__How to complete this task__
Reproduce the entries verbatim; no pictures.

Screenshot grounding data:

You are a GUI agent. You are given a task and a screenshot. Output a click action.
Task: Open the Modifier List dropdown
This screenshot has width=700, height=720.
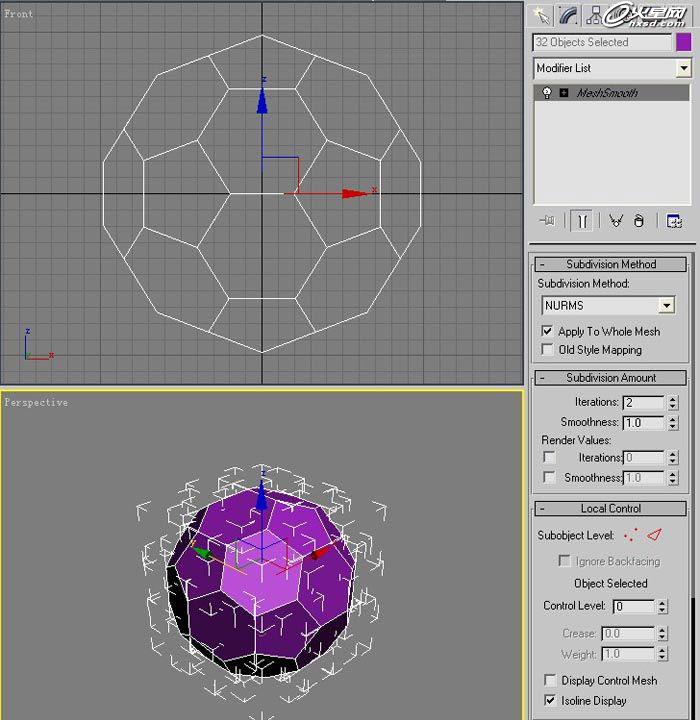(683, 68)
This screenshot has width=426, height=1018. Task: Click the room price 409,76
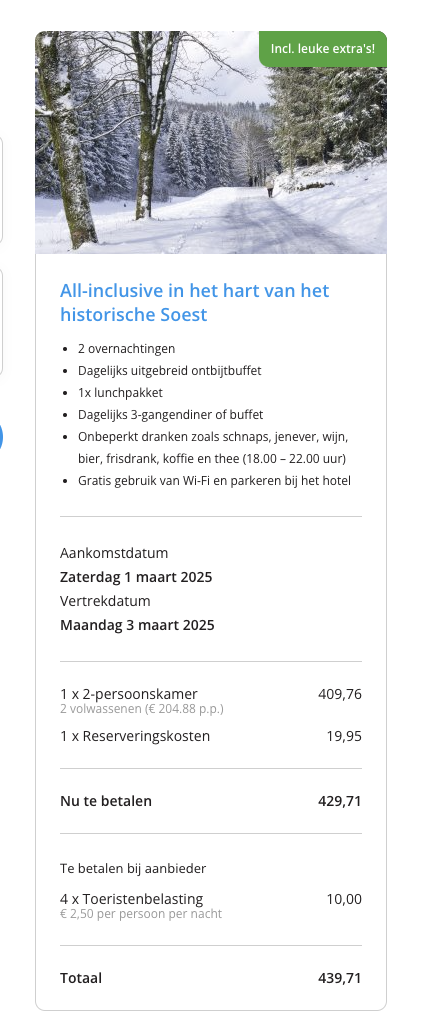[340, 694]
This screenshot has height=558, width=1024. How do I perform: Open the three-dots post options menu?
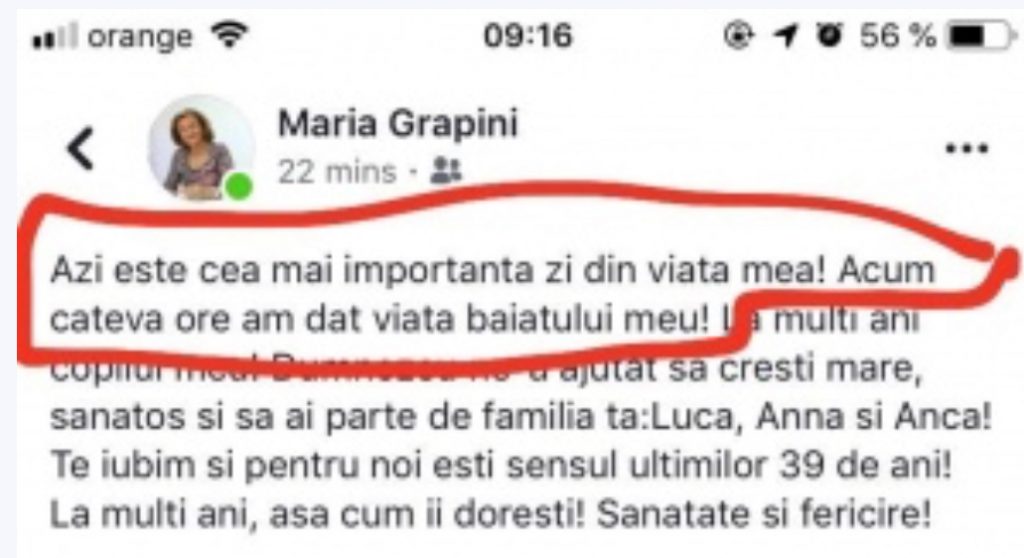(967, 148)
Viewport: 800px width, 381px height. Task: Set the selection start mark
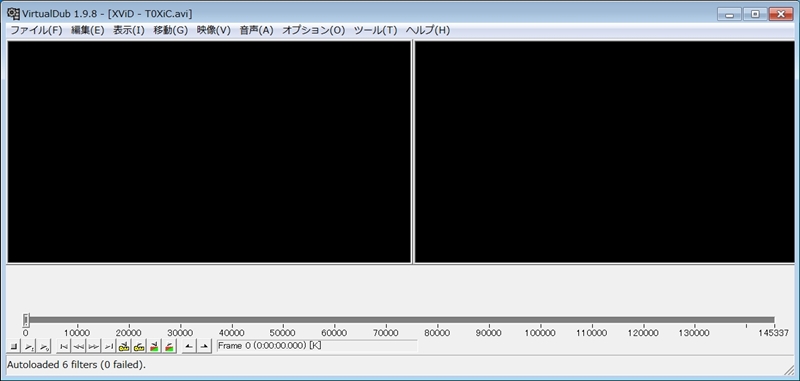(x=189, y=346)
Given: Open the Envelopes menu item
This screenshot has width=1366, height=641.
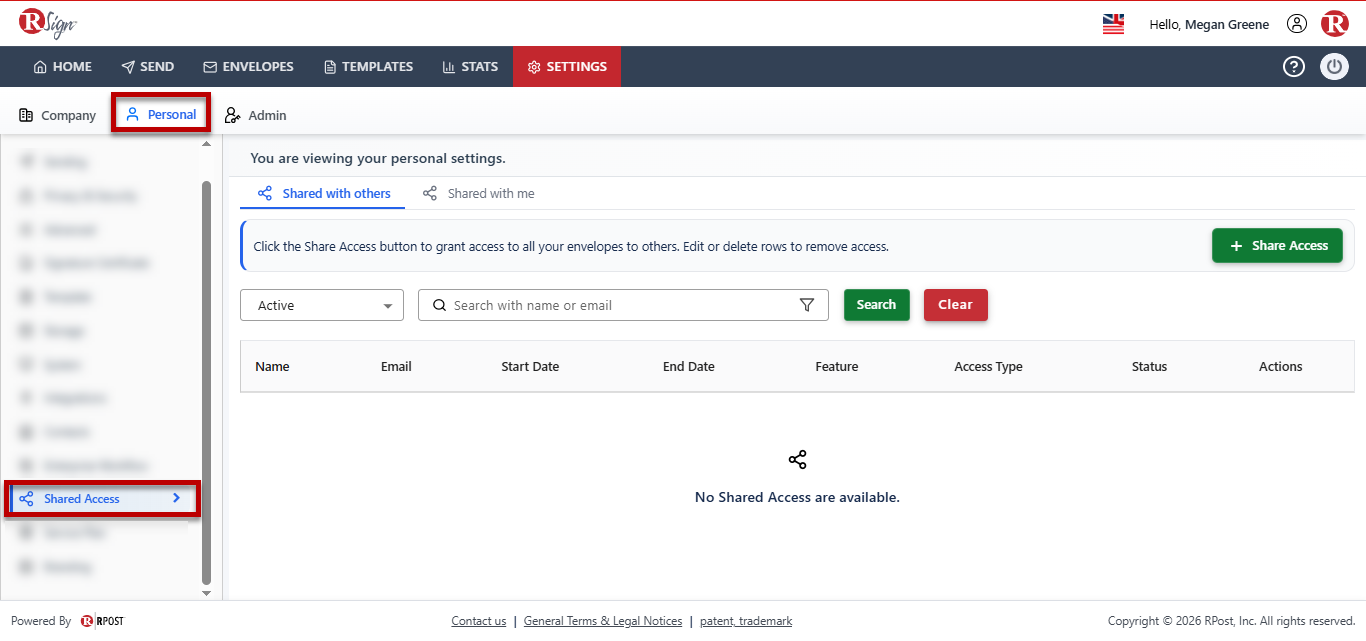Looking at the screenshot, I should point(248,67).
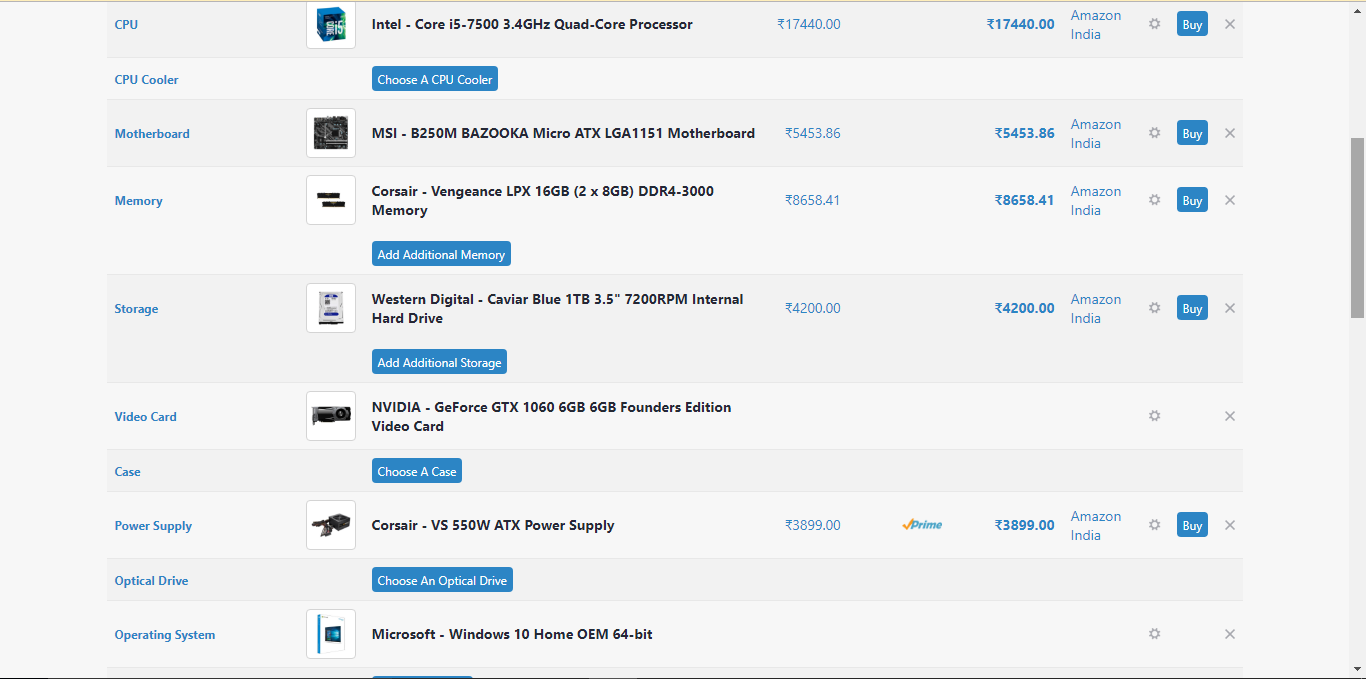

__Expected answer__
You are a GUI agent. You are given a task and a screenshot. Output a click action.
Task: Open the Modifier List dropdown
This screenshot has width=700, height=720.
(683, 68)
This screenshot has width=426, height=1018. Task: Click the room price 409,76
[340, 694]
This screenshot has height=558, width=1024. How do I perform: Open the three-dots post options menu?
(967, 148)
Viewport: 800px width, 381px height. Task: Set the selection start mark
(x=189, y=346)
Given: Open the Envelopes menu item
This screenshot has width=1366, height=641.
Looking at the screenshot, I should point(248,67).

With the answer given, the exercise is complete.